Phioto by Daria Shevtsova.

In recent years, though, the low bun has been reclaimed, just as a certain kind of womanhood has: Why should looking like a wife or mother (or a woman who simply needs her hair out of her face) have a negative connotation? Who says it’s not sexy, or better yet, commanding? In a modern context, the low bun — worn loose or tidy, hastily done or carefully coifed — is a shortcut to elegance, conveying not stuffiness or seriousness so much as a hint of refreshing formality: sleek, chic and versatile, feminine without being fussy, drawing attention to the face without requesting attention outright.
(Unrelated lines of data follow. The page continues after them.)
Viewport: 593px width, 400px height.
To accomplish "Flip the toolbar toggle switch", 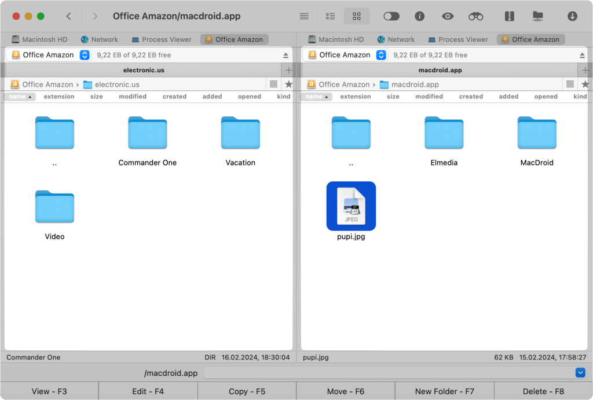I will coord(391,16).
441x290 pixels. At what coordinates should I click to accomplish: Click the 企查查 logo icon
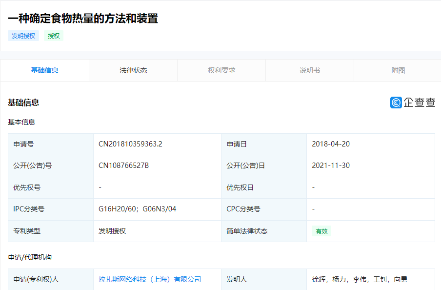click(x=412, y=103)
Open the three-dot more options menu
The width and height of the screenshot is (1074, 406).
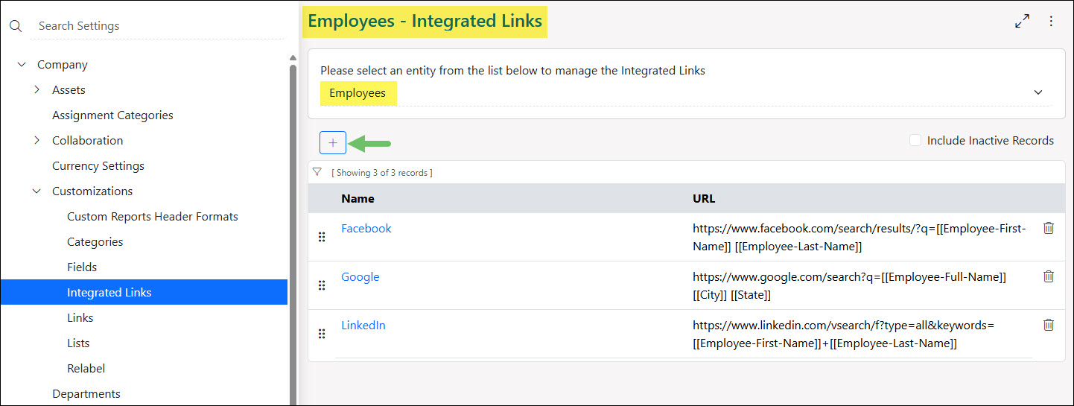(x=1051, y=22)
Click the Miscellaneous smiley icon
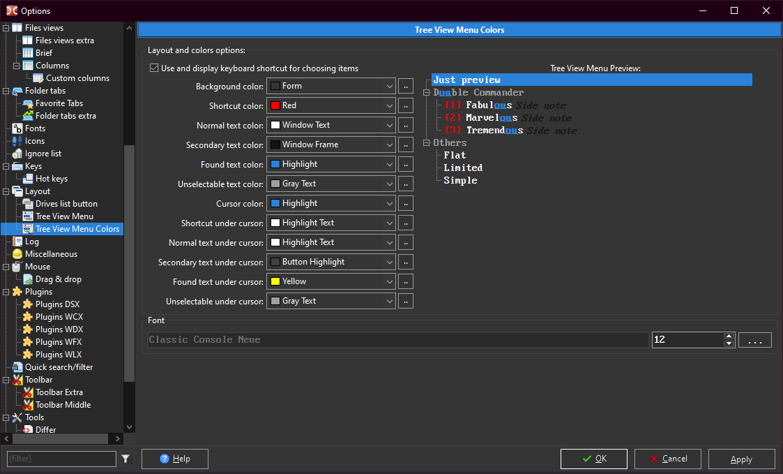The width and height of the screenshot is (783, 474). click(x=17, y=254)

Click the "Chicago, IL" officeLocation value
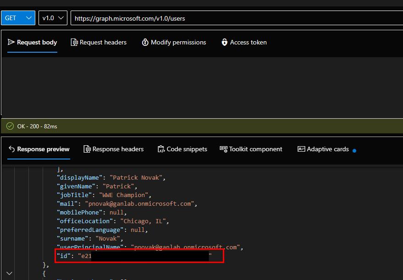click(144, 221)
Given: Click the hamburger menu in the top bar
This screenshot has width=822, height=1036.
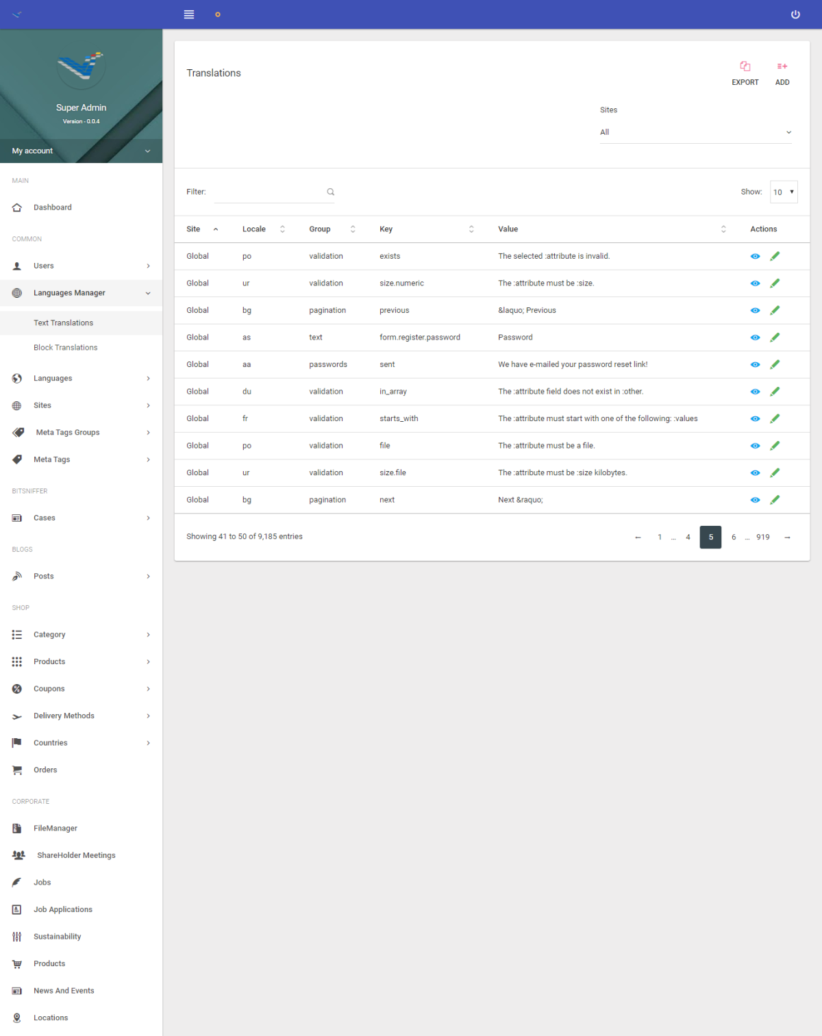Looking at the screenshot, I should (x=188, y=14).
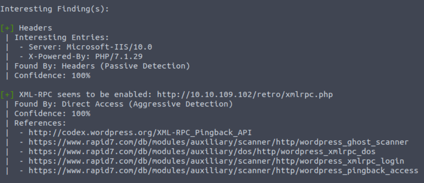
Task: Open the wordpress_xmlrpc_login rapid7 link
Action: 216,161
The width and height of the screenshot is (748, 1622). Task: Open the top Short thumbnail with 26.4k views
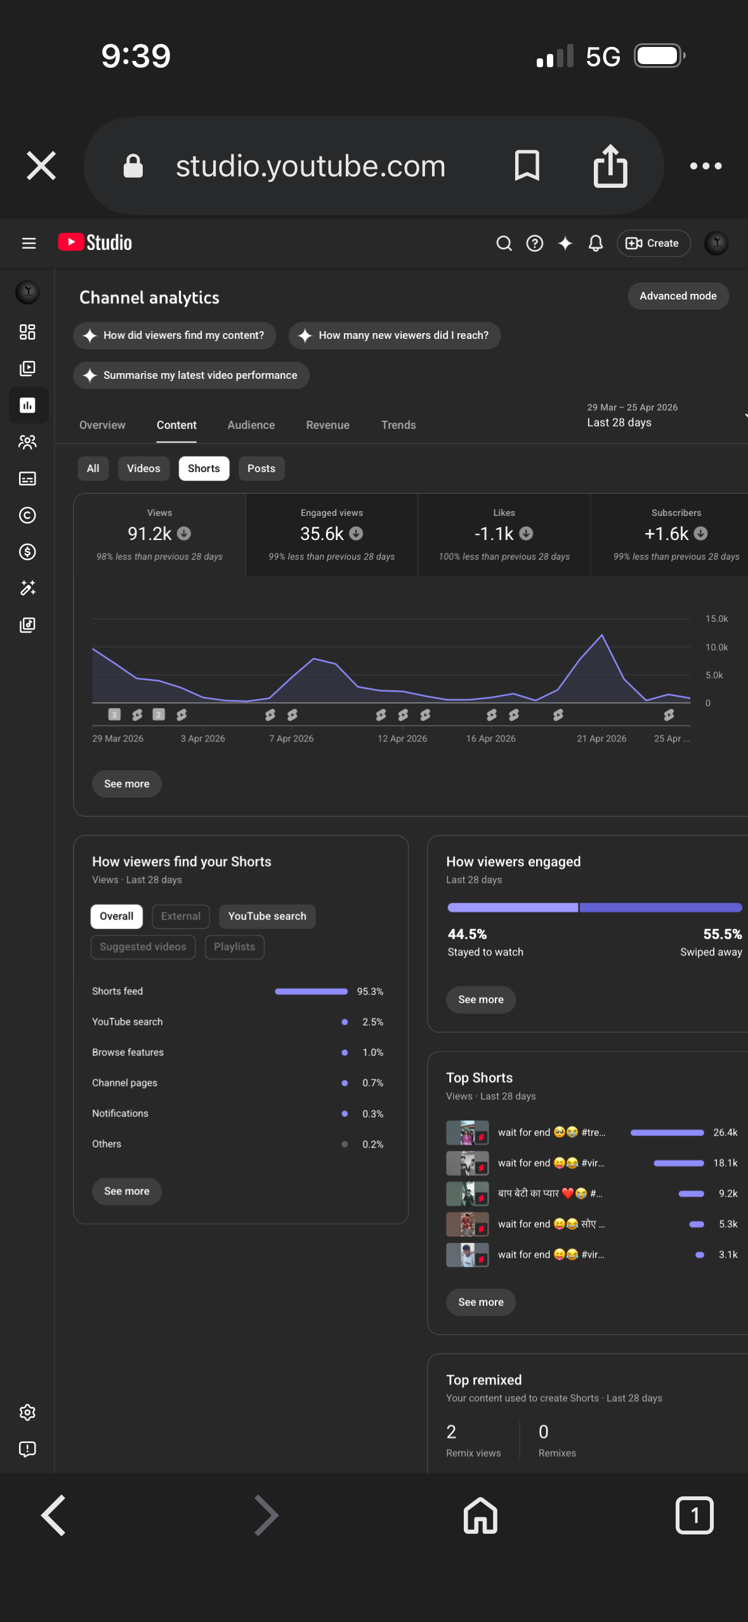[x=467, y=1133]

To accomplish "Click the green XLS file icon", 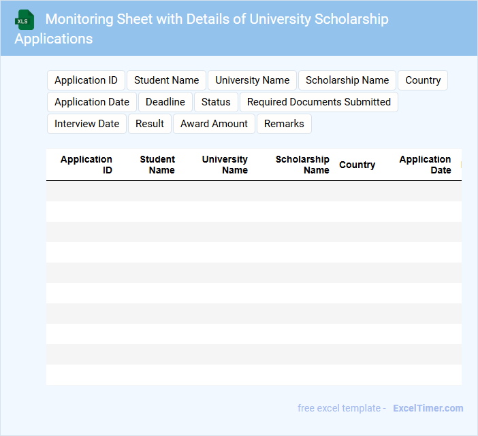I will 24,20.
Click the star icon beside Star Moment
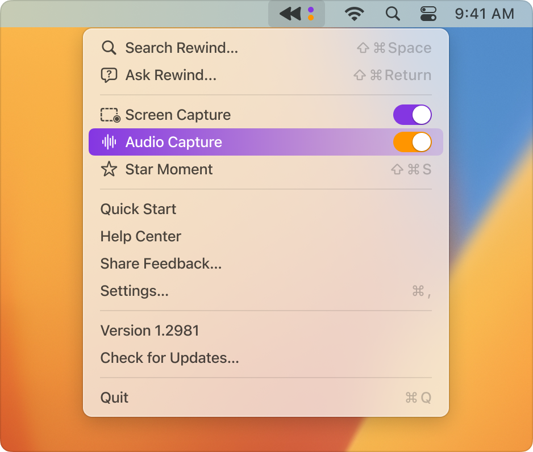Viewport: 533px width, 452px height. point(109,169)
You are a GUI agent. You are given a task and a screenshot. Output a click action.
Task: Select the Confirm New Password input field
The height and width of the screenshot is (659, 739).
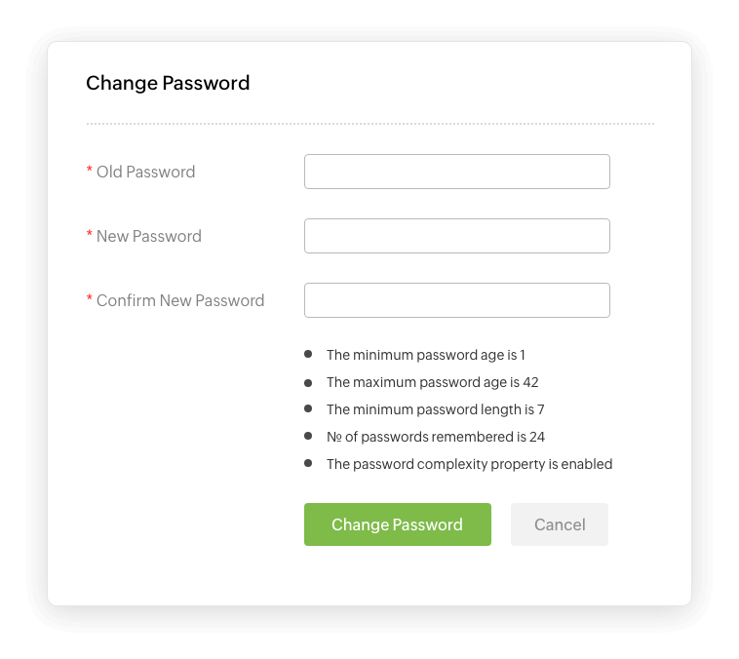[456, 300]
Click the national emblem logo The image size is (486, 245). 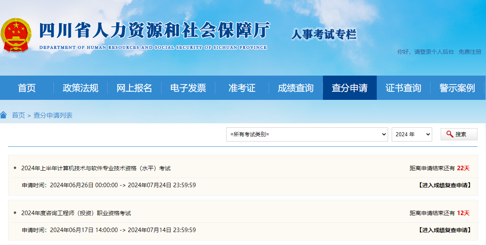[x=16, y=35]
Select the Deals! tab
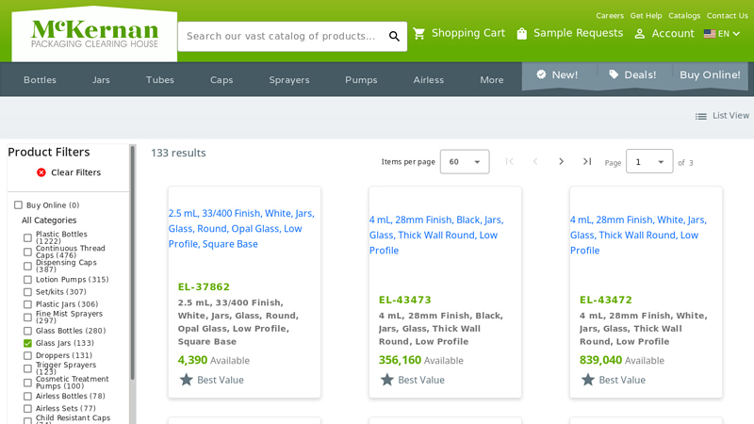Screen dimensions: 754x424 632,75
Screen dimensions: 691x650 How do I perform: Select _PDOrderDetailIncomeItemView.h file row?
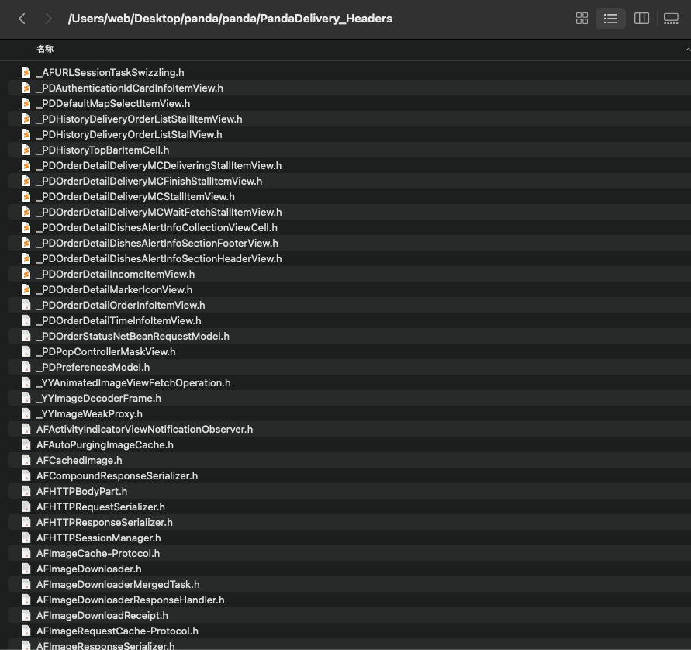point(116,274)
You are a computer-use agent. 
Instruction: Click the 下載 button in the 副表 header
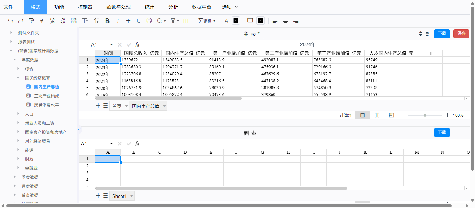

In an age in which having a signature uniform conveys both style and ambition, a suggestion of having better things to do, the low bun is the fail-safe solution. If eyeglasses are a quick code for ‘smart’, the low bun, sometimes known as a chignon, has become the equivalent for ‘sophisticated’ — but unlike, say, the French twist, it offers the added benefit of not making you look like you’ve tried too hard.

The low bun looks good on everyone, and it’s also eminently achievable. It works on clean hair and greasy hair, straight hair and curly hair, long hair and relatively short hair, with a side part or with a part down the middle. It takes virtually no skill: You simply sweep the hair back at the nape of the neck (is there a body part more poetic or demurely beautiful, both in name and in form?) and use an elastic to twirl it around into a neat whorl. The idea of effortless beauty can seem like wishful thinking at best — but if there’s a single practice that comes close, it’s the low bun.

The low bun is also as fitting for an everyday power-dress uniform (Jenna Lyons, the Olsen twins) as it is for a glamorous affair (Gwyneth Paltrow’s iconic 1999 Oscars look) or even a funeral (Michelle Pfeiffer mourns stunningly in one in Darren Aronofsky’s controversial movie “Mother!”).

The low bun needs no ‘moment’; its moment is anytime, and always. Which, in a blink-and-it-changes culture, is the sign of real power.